▶ **KUTIPAN BACAAN**:
>>

Jika kita menyebut bulan Ramadhan adalah Suci. Maka, saya tidak berani menyebut bulan selain Ramadhan adalah tidak suci. Daripada kita berdebat, bahwa Bulan Rajab tidak suci, Sya'ban tidak suci, Muharram tidak suci?. Lebih baik, kita cari pemaknaan yang lebih dalam dan lebih substansial, perihal suci dan tidak suci.
Suci dan tidak suci itu bukan sesuatu yang mewaktu dan meruang. Suci dan tidak suci itu urusan pelakunya - manusianya. begitu manusia meramadhankan dirinya, dia memasuki kesucian dirinya (Fitrah).
Maka, Bersyukurlah kita, sebab Allah memberikan bulan Ramadhan sebagai bulan untuk mengingatkan kita. Kenapa di ingatkan?. Karena Menurut Allah, kita telah terbukti Kerap tidak menggunakan akal untuk berpikir, abai untuk merenung. Malas menganalisa segala sesuatu, termasuk kalah dalam mentafakkuri diri sendiri. Sehingga kalau tidak di ingatkan, maka kita menjadi lupa, bahwa pada dasarnya kita (Manusia) adalah makhluk yang Orisinil, Asli dan Suci tanpa bercak. Makanya, Ramadhan harus kita pahami sebagai jam-jam pelatihan atau trainning, jam-jam pendidikan. Sedangkan Puasa adalah Aktivitas yang sejatinya berlasung secara terus menerus sepanjang Hidup.
Mengapa demikian?. Karena puasa adalah kita berhak melakukan sesuatu tetapi kita tidak melakukannya. Pada batas waktu tertentu, kita berhak makan dan minum. Tetapi, kita bersepakat dengan Allah untuk tidak makan dan minum, dari sejak fajar menyingsing sampai sore atau matahari terbenam.

<<

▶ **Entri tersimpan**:

>>

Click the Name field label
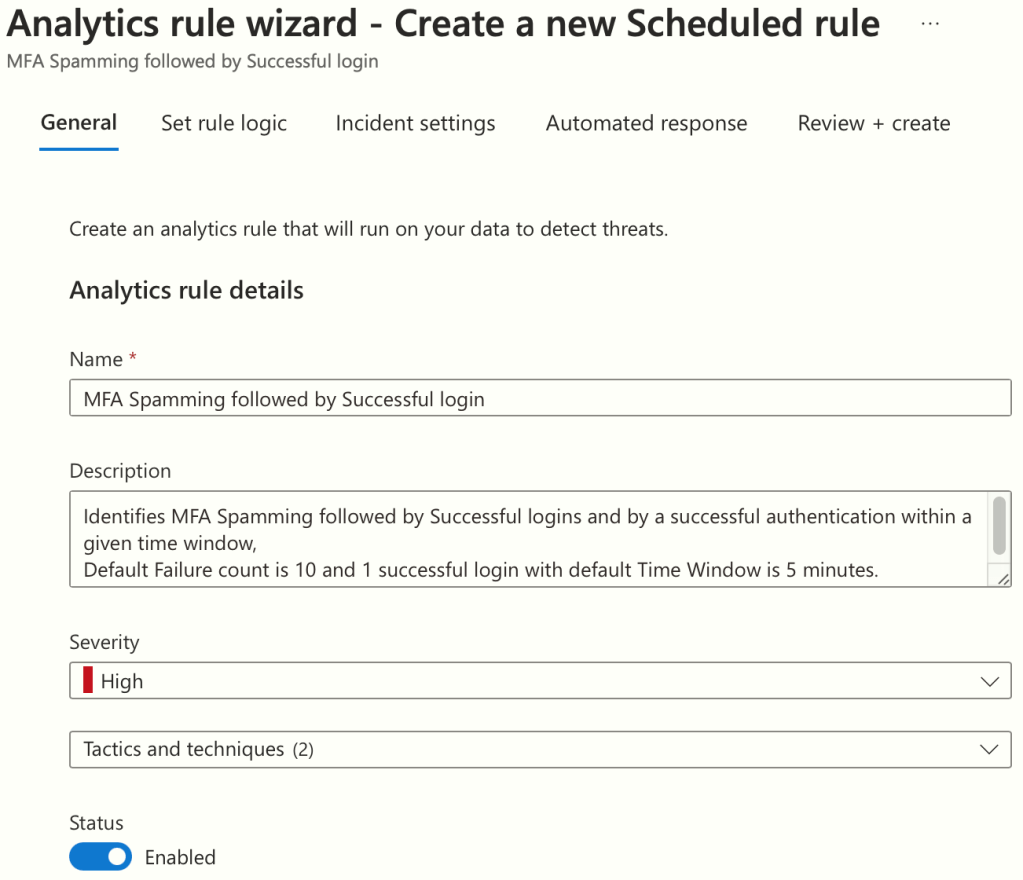The image size is (1023, 880). [96, 360]
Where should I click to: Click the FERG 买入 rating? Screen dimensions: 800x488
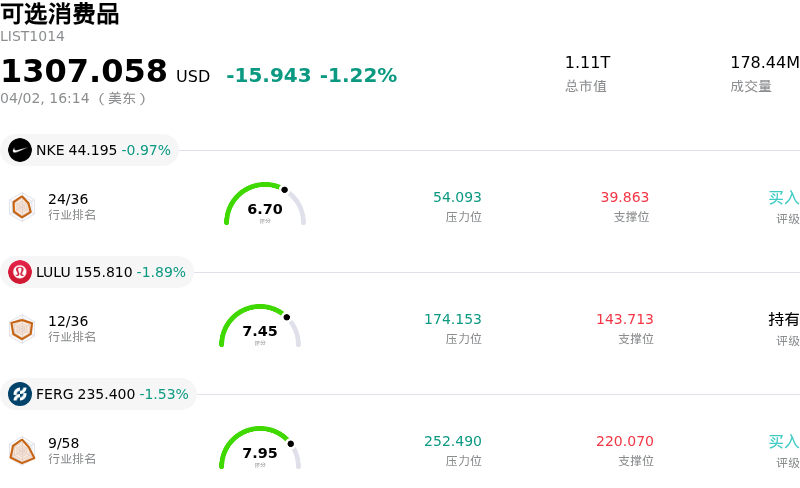(x=783, y=442)
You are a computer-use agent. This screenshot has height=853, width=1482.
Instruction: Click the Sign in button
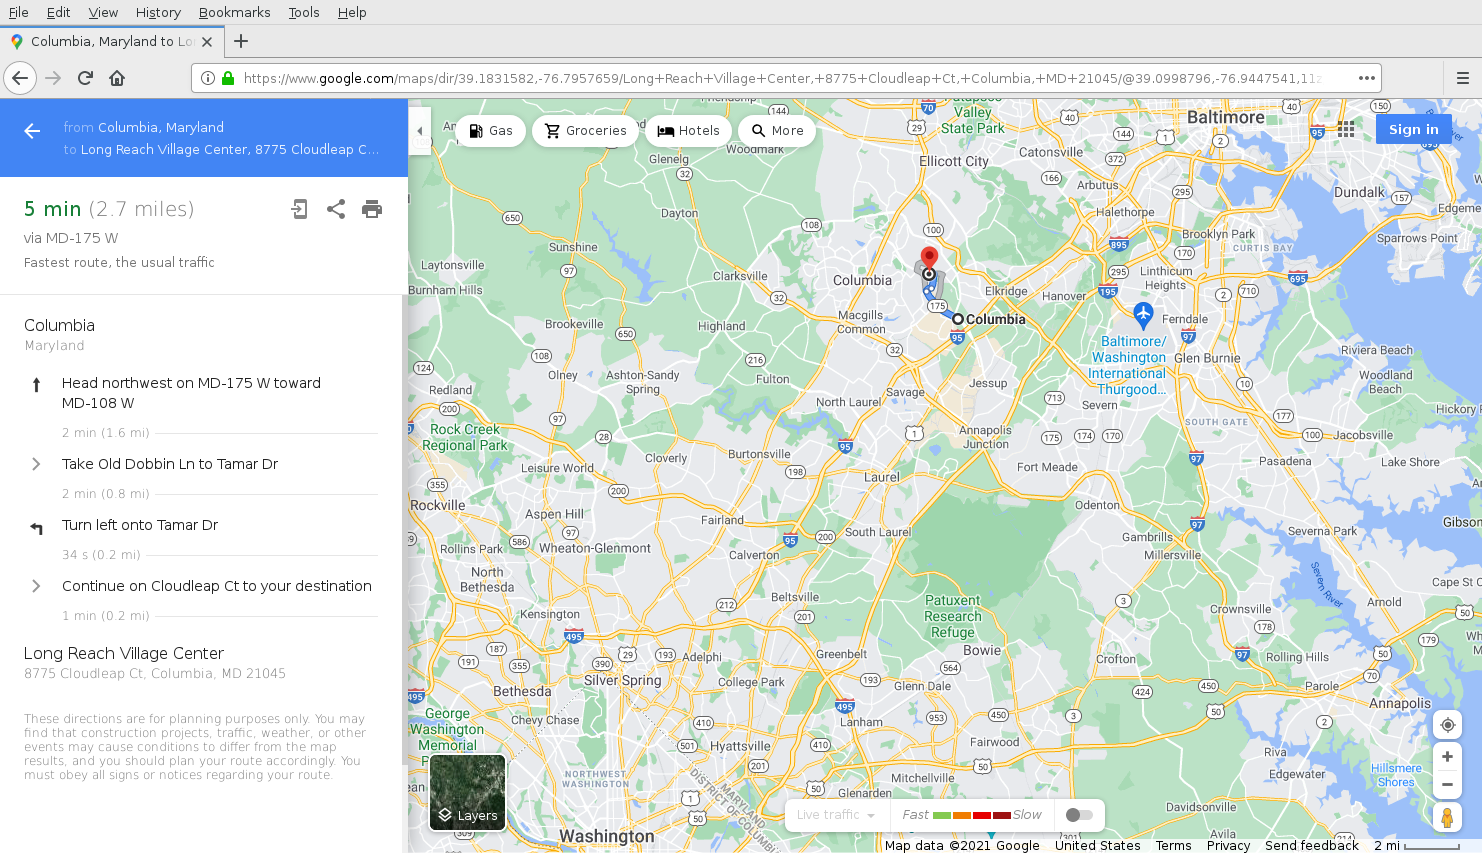tap(1413, 129)
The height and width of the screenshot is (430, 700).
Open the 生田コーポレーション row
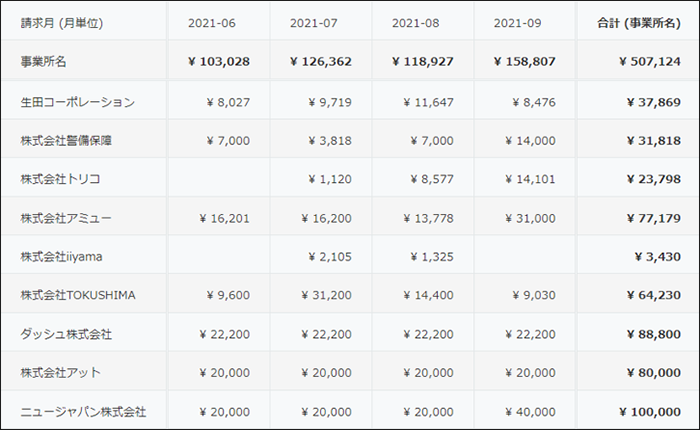tap(77, 101)
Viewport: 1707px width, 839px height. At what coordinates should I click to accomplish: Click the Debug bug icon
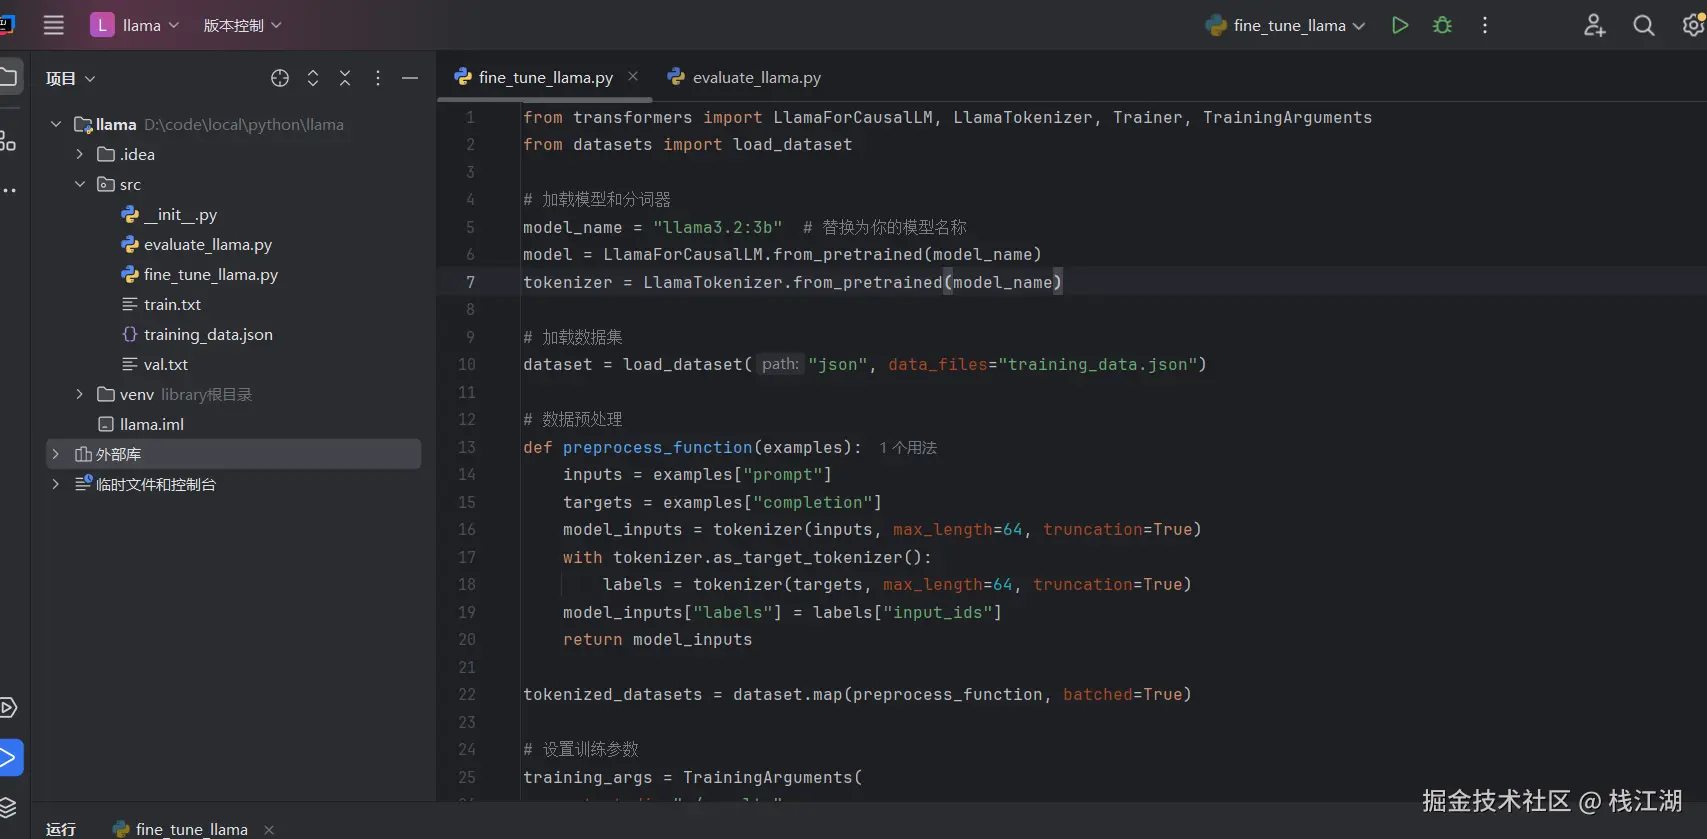tap(1442, 25)
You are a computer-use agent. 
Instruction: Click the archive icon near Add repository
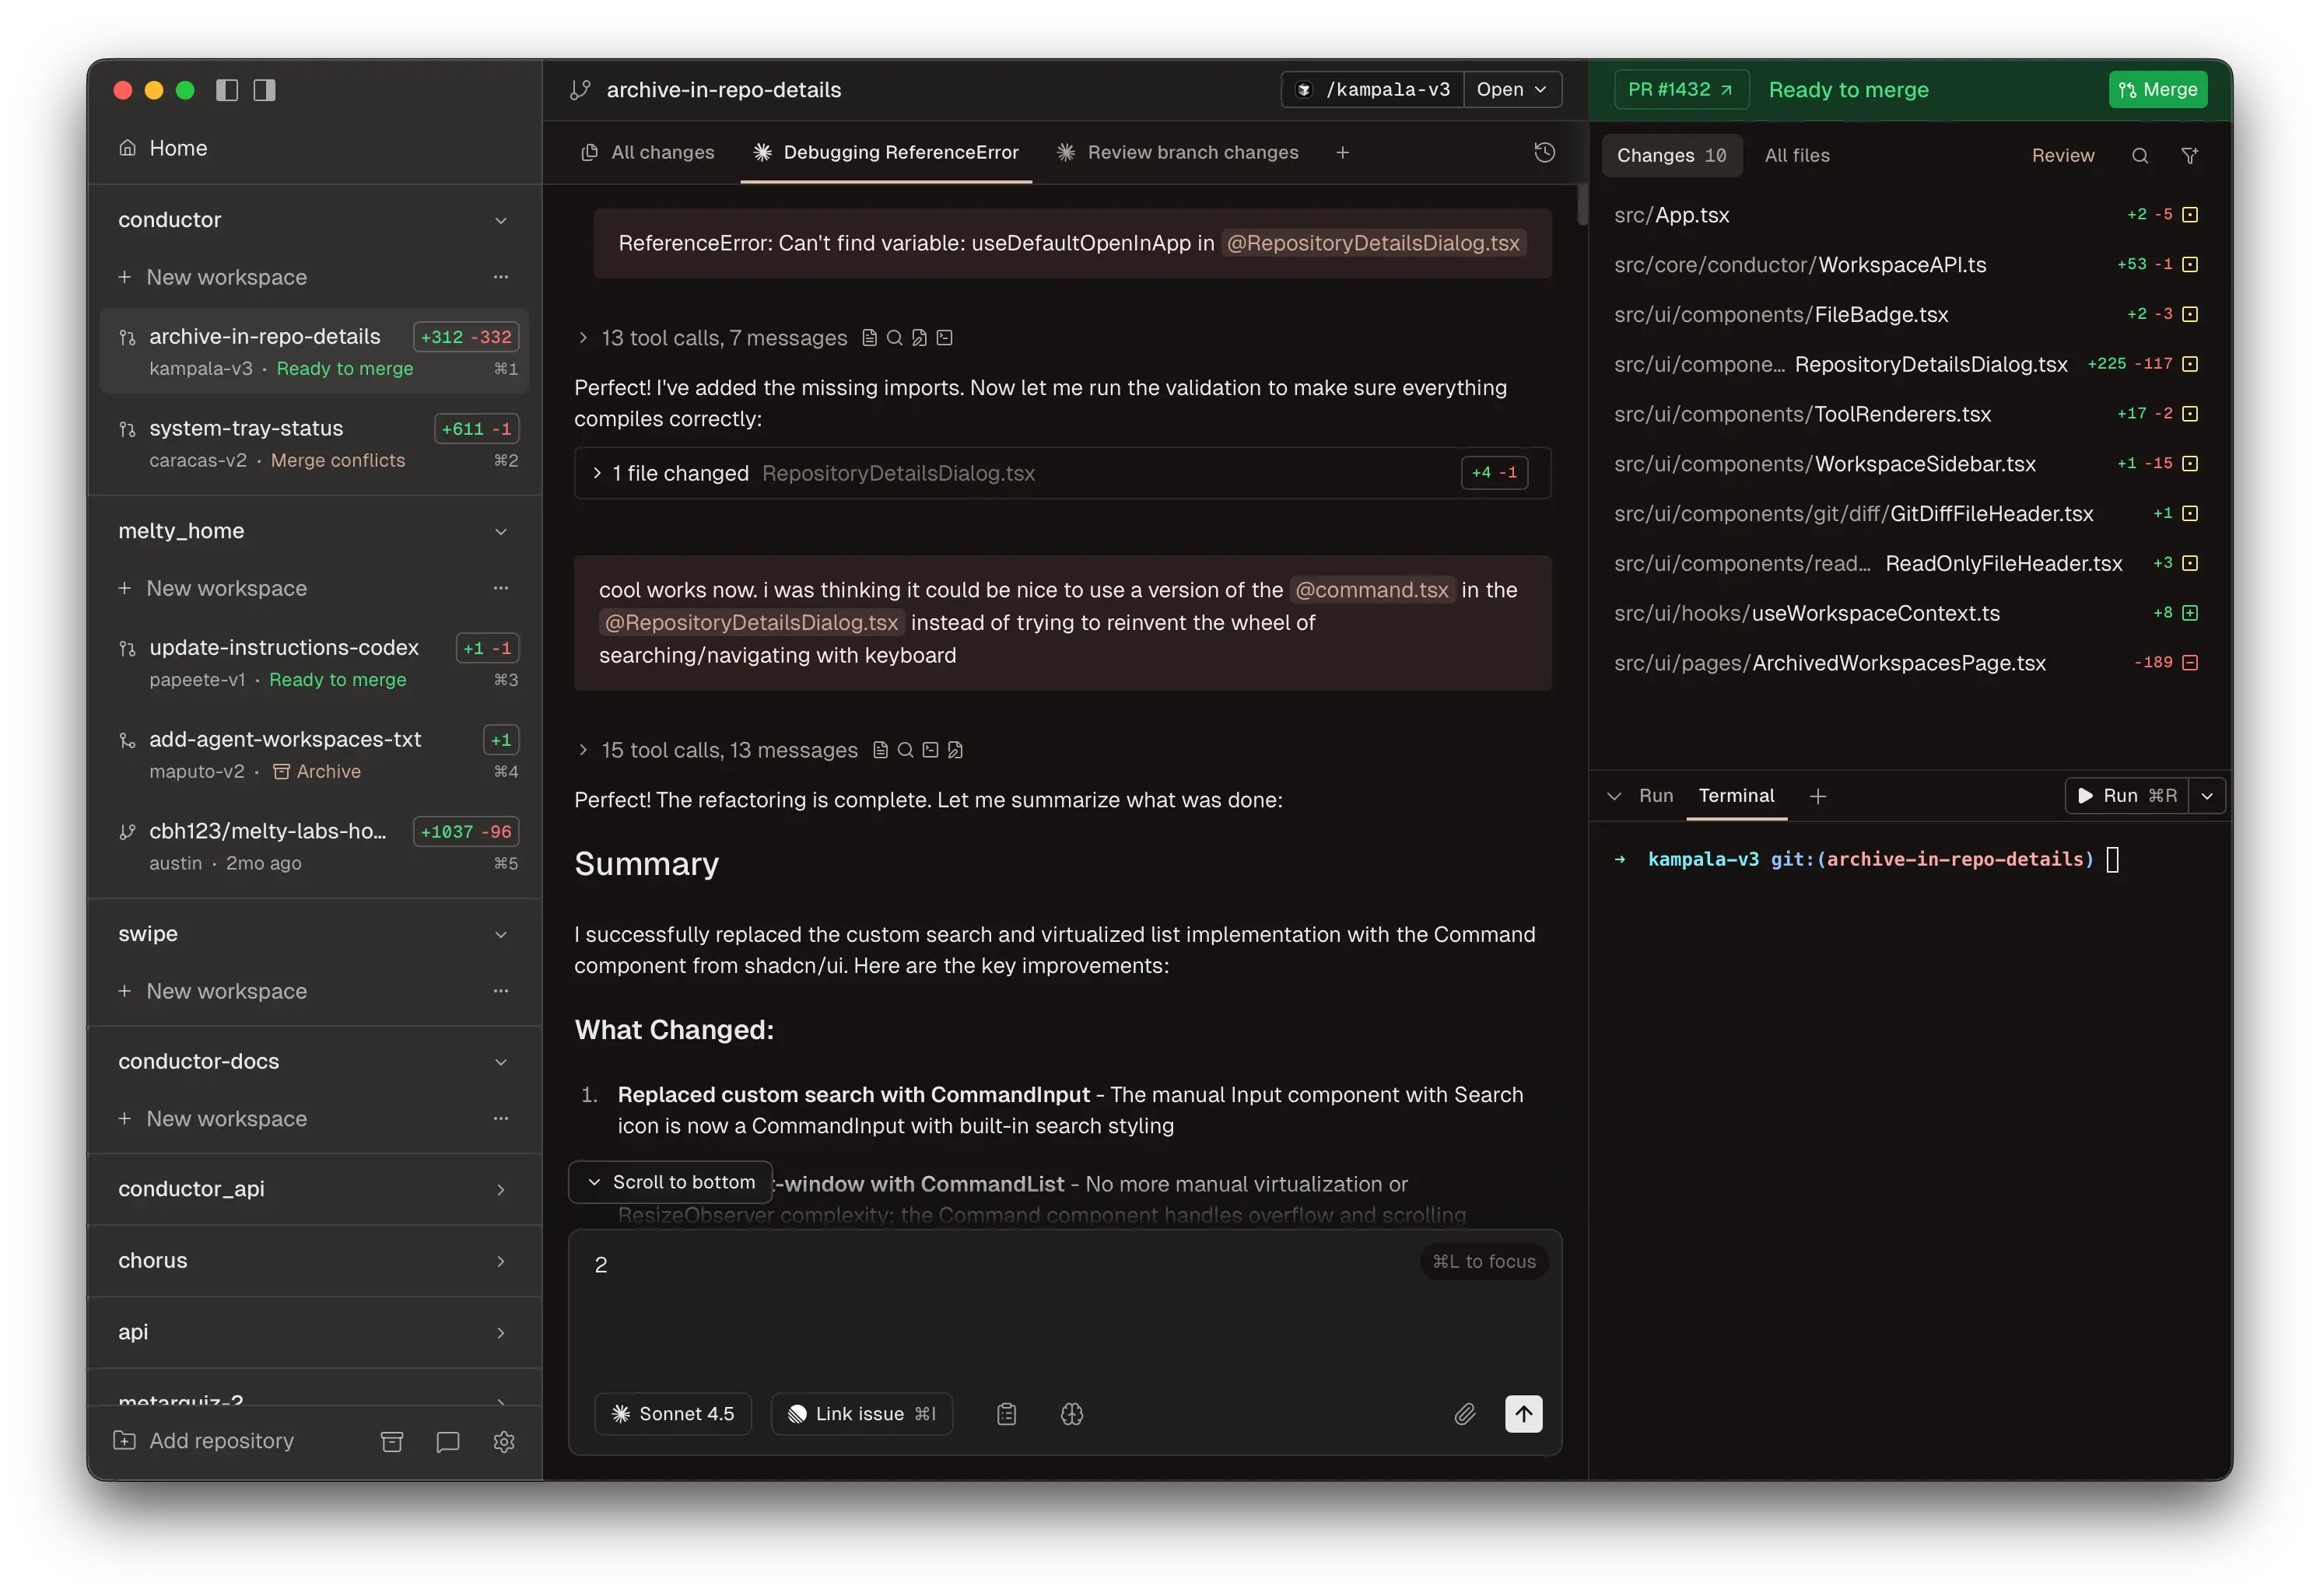click(x=391, y=1441)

<<

▶ **TUJUAN TUGAS A**: Salin ulang seluruh tulisan tentang kesucian dan bulan Ramadhan tanpa mengubah apa pun.
▶ **TUJUAN TUGAS B**: Sajikan baris-baris pada entri tersimpan sebagai daftar bernomor tanpa baris kosong, dimulai dari baris yang memuat "Viewport: 1707px width, 839px" dan berakhir pada baris terakhir entri tersebut. Jangan sertakan gambar dalam jawaban.

▶ **JAWABAN A**:
Jika kita menyebut bulan Ramadhan adalah Suci. Maka, saya tidak berani menyebut bulan selain Ramadhan adalah tidak suci. Daripada kita berdebat, bahwa Bulan Rajab tidak suci, Sya'ban tidak suci, Muharram tidak suci?. Lebih baik, kita cari pemaknaan yang lebih dalam dan lebih substansial, perihal suci dan tidak suci.
Suci dan tidak suci itu bukan sesuatu yang mewaktu dan meruang. Suci dan tidak suci itu urusan pelakunya - manusianya. begitu manusia meramadhankan dirinya, dia memasuki kesucian dirinya (Fitrah).
Maka, Bersyukurlah kita, sebab Allah memberikan bulan Ramadhan sebagai bulan untuk mengingatkan kita. Kenapa di ingatkan?. Karena Menurut Allah, kita telah terbukti Kerap tidak menggunakan akal untuk berpikir, abai untuk merenung. Malas menganalisa segala sesuatu, termasuk kalah dalam mentafakkuri diri sendiri. Sehingga kalau tidak di ingatkan, maka kita menjadi lupa, bahwa pada dasarnya kita (Manusia) adalah makhluk yang Orisinil, Asli dan Suci tanpa bercak. Makanya, Ramadhan harus kita pahami sebagai jam-jam pelatihan atau trainning, jam-jam pendidikan. Sedangkan Puasa adalah Aktivitas yang sejatinya berlasung secara terus menerus sepanjang Hidup.
Mengapa demikian?. Karena puasa adalah kita berhak melakukan sesuatu tetapi kita tidak melakukannya. Pada batas waktu tertentu, kita berhak makan dan minum. Tetapi, kita bersepakat dengan Allah untuk tidak makan dan minum, dari sejak fajar menyingsing sampai sore atau matahari terbenam.

▶ **JAWABAN B**:
1. Viewport: 1707px width, 839px height. At what coordinates should I click to accomplish: Click the Debug bug icon
2. tap(1442, 25)
3. You are a computer-use agent. 
4. Instruction: Click the archive icon near Add repository
5. click(x=391, y=1441)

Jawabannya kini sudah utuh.